An intriguing bronze-shawarma-Eiffel-Tower-thingy now sits atop the active West Side train yards in Manhattan. The platform has internal air-conditioning to keep the pansy and other plant roots from frying from the hot trains coming in and out of New York from Long Island. Hudson Yards also sports a snazzy theater space called The Shed and an upscale, white marble shopping mall, as well as many condos and offices, all sitting in a space that used to be fetid air. It's amazing, really.
There are a lot of economic and morale-boosting benefits promised by Hudson Yards, which beautified a particularly avoidable part of town. However, where there are benefits, there are costs. And whether a project is worthy is known only when the benefits running on one side of the ledger are compared with the costs along the other side.
How much did New York City pay for Hudson Yards? To answer this thorny question, I asked researchers Bridget Fisher and Flávia Leite (my colleagues at The New School), co-authors of the research report, “The Cost of Hudson Yards Redevelopment Project.”
Tell me about the size of Hudson Yards and how it has transformed Midtown.
In short, Hudson Yards is huge. For most of its recent history, the 360-acre area to the west of Midtown was home to commercial and light industrial uses and 28 acres of open-air rail yards owned by the MTA. In 2005, the city rezoned the area and laid the financial groundwork to transform the low-density manufacturing area into a high-density, mixed-use district.
Today, the area is what New York Magazine calls a “billionaire’s fantasy city” and the New York Times calls a “supersized suburban-style office park.” It is home to super-tall luxury skyscrapers housing office tenants such as Coach and Wells Fargo, a mall housing retail tenants such as Neiman Marcus, Dior and Chanel, and a $475 million city-sponsored arts center. Luxury residential buildings have also grown in the area, with the average apartment costs at $4,300 per month and two-bedroom condos at 35 Hudson Yards starting at $5 million.

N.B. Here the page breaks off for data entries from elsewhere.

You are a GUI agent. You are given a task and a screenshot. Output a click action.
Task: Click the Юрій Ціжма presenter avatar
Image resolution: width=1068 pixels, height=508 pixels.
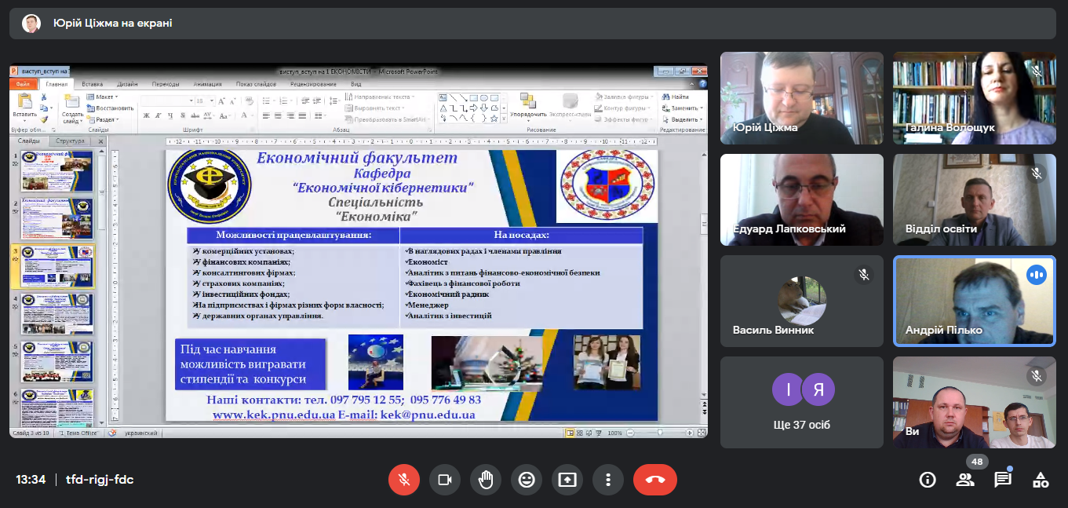point(31,24)
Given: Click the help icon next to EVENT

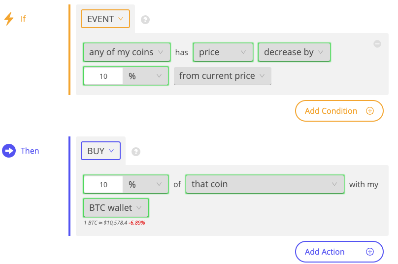Looking at the screenshot, I should pyautogui.click(x=145, y=20).
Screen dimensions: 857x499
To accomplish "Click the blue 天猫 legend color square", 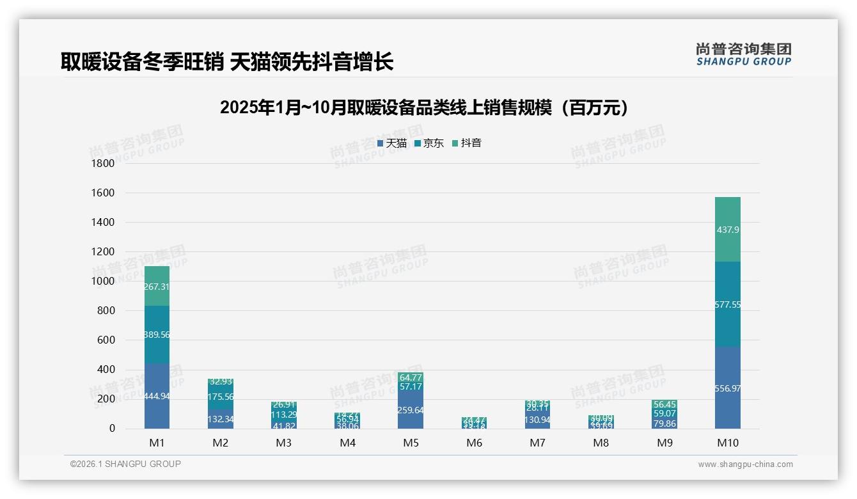I will coord(381,143).
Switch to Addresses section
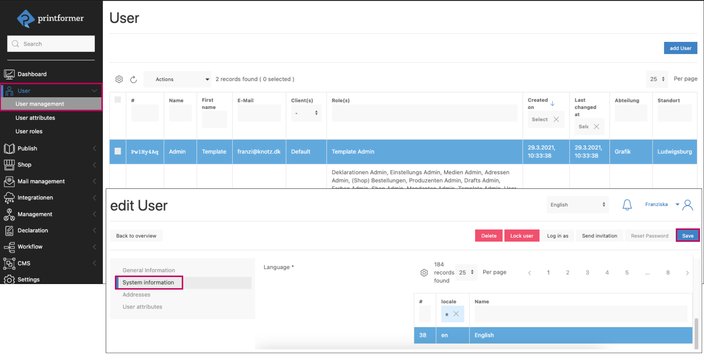 (x=137, y=294)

It has been said that Hudson Yards is “self-financing?” What is meant by that?
In 2005, Mayor Michael Bloomberg assured city residents that infrastructure needed to attract private development could be built without bearing the costs by using a version of tax increment financing, or “TIF.” Projects using revenue bonds in a TIF-type financing structure are described as “self-financing” based on the theory that designated revenues generated by a development will pay back the costs. However, Hudson Yards shows that the theory often doesn’t reflect the reality when projects are implemented. The city ended up spending an additional $2.2 billion in taxpayer dollars on the Hudson Yards project.

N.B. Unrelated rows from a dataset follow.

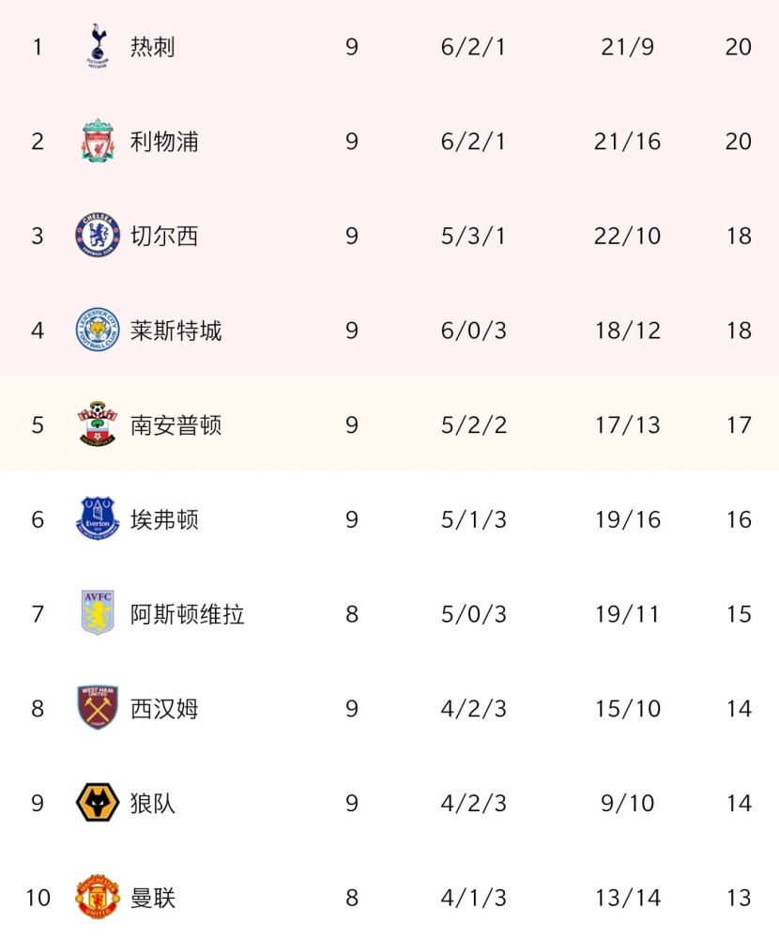Click the Everton blue crest
This screenshot has height=939, width=779.
(x=98, y=519)
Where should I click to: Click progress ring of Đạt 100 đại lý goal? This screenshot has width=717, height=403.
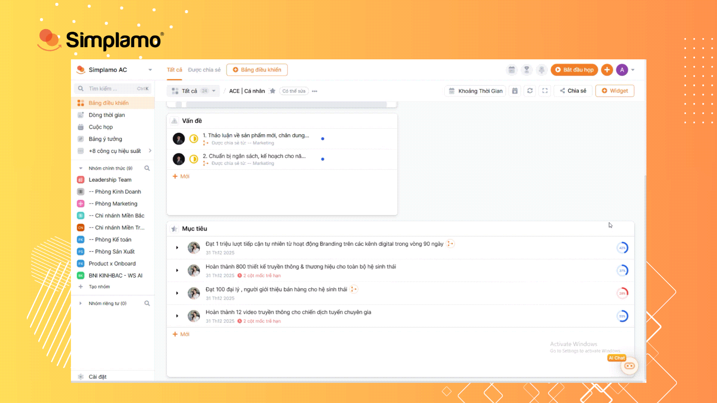click(622, 293)
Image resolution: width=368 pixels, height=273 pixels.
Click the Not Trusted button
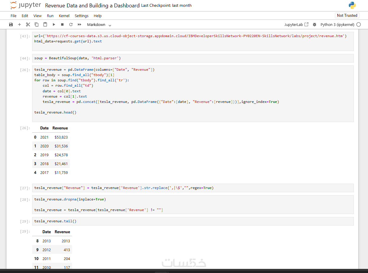coord(347,15)
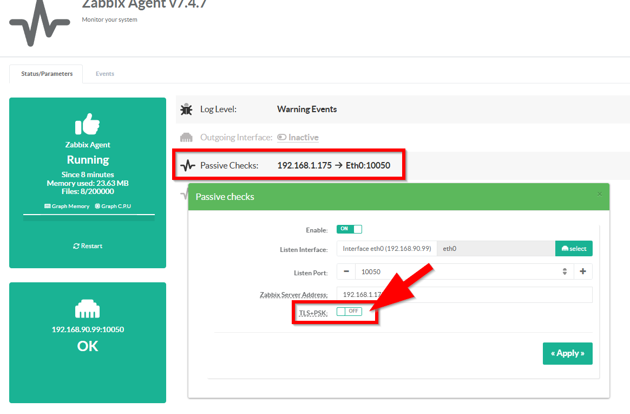
Task: Switch to the Events tab
Action: click(105, 74)
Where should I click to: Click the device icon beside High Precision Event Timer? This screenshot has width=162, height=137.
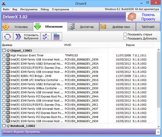coord(8,55)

So if Hudson Yards is not “self-financed,” who paid for it?
The choice to use a “self-financing” structure connected the debt issued for the infrastructure costs to the revenues generated by private development in the area. However, the plan for Hudson Yards did not allocate important risks associated with megaprojects, and taxpayers were left footing the bill if and when these materialized—which they did, at a cost of $2.2 billion. This total includes $369 million in debt costs, $400 million in cost overruns and spillovers, and a loss of $1.4 billion in revenue due to tax breaks to commercial and residential developers.

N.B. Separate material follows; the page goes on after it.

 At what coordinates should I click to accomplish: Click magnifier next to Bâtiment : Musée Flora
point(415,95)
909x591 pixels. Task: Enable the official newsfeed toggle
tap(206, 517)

Will Hudson Yards’ shopping, office space and condos actually add more business to the city, as stated by the city and project stakeholders?
It is still too soon to tell. However, the Bloomberg Administration’s central argument for the development of Hudson Yards was the need to build office stock to reverse New York City’s dwindling share of the region’s demand for commercial office space. But so far, we see that rather than bringing in new office businesses from outside the city, 90 percent of Hudson Yards commercial tenants have come from Midtown. More research is necessary to determine the full economic effects.
How will we know if the $2.2 billion in costs to taxpayers are worth the benefits?
Hudson Yards will continue to develop over time. And clearly, at such a size, the project will affect the city’s bottom line. While it is sure to generate revenues for the city, in an age of increasing inequality, we must take full responsibility for how our public dollars are spent, including who benefits, who pays, and what public interest is served. The valuable lesson we can learn from Hudson Yards is to ask these important equity questions before the project is implemented, especially when all New Yorkers bear the costs.